Ah yes, the perennial problem where command line flags aren’t recorded in IR, so LTO is broken.

Making codegen decisions based on cl::opt is also LTO-hostile.

See also:
commit fc018ebb608e (“[IR] make -warn-frame-size into a module attr”)
commit 3787ee457173 (“reland [IR] make -stack-alignment= into a module attr”)

To be clear, if -Wl,--plugin-opt= fixes your problem, that is a defect in LLVM. The whole point of IR is to include the necessary info to compile, and if some command line flag doesn’t work with LTO, that’s a sin of omission in the IR.

1 Like

Thanks.

3787ee457173 I actually reverted in my tree because it was causing problems between x264 and ffmpeg (x264 is using a different stack alignment internally).

To be clear, if -Wl,--plugin-opt= fixes your problem, that is a defect in LLVM

I agree - but I’m happy there is a viable workaround. BTW, it’s a little unclear to me why the ABI couldn’t be encoded in the triple like in the case of some other targets.

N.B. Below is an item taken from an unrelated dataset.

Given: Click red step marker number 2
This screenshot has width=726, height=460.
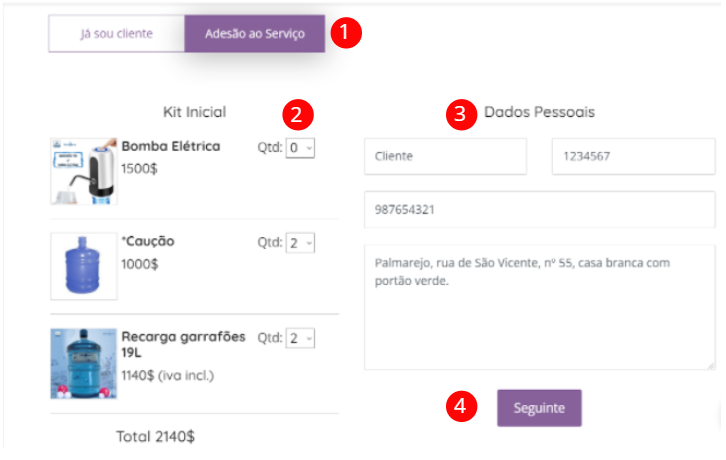Looking at the screenshot, I should pyautogui.click(x=298, y=114).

Encoding the ABI in the triple creates combinatorial explosion, since there’s just the one field that covers both libc and other ABI details, and that still doesn’t account for ISA choices which can present incompatibilities (there are various conflicting extensions, because the embedded space wants more choice and to be able to ignore things that it doesn’t need), which by that logic would also need to be encoded in the triple.

1 Like

Ah that makes a lot of sense, thank you.

I’ve been investigating some ABI/target-features related issues on RISC-V for a while, and would like to get this solved. Since this post seems the most closely related, I think further discussion can be had here without introducing too much additional context.

Looking at the issue tracker, there seems to be a number of related issues:

On discourse, Encode target-abi into LLVM bitcode for LTO. seems particularly relevant to the core issues, but it doesn’t seem like any decision was reached on how to bridge the gap or solve the problem.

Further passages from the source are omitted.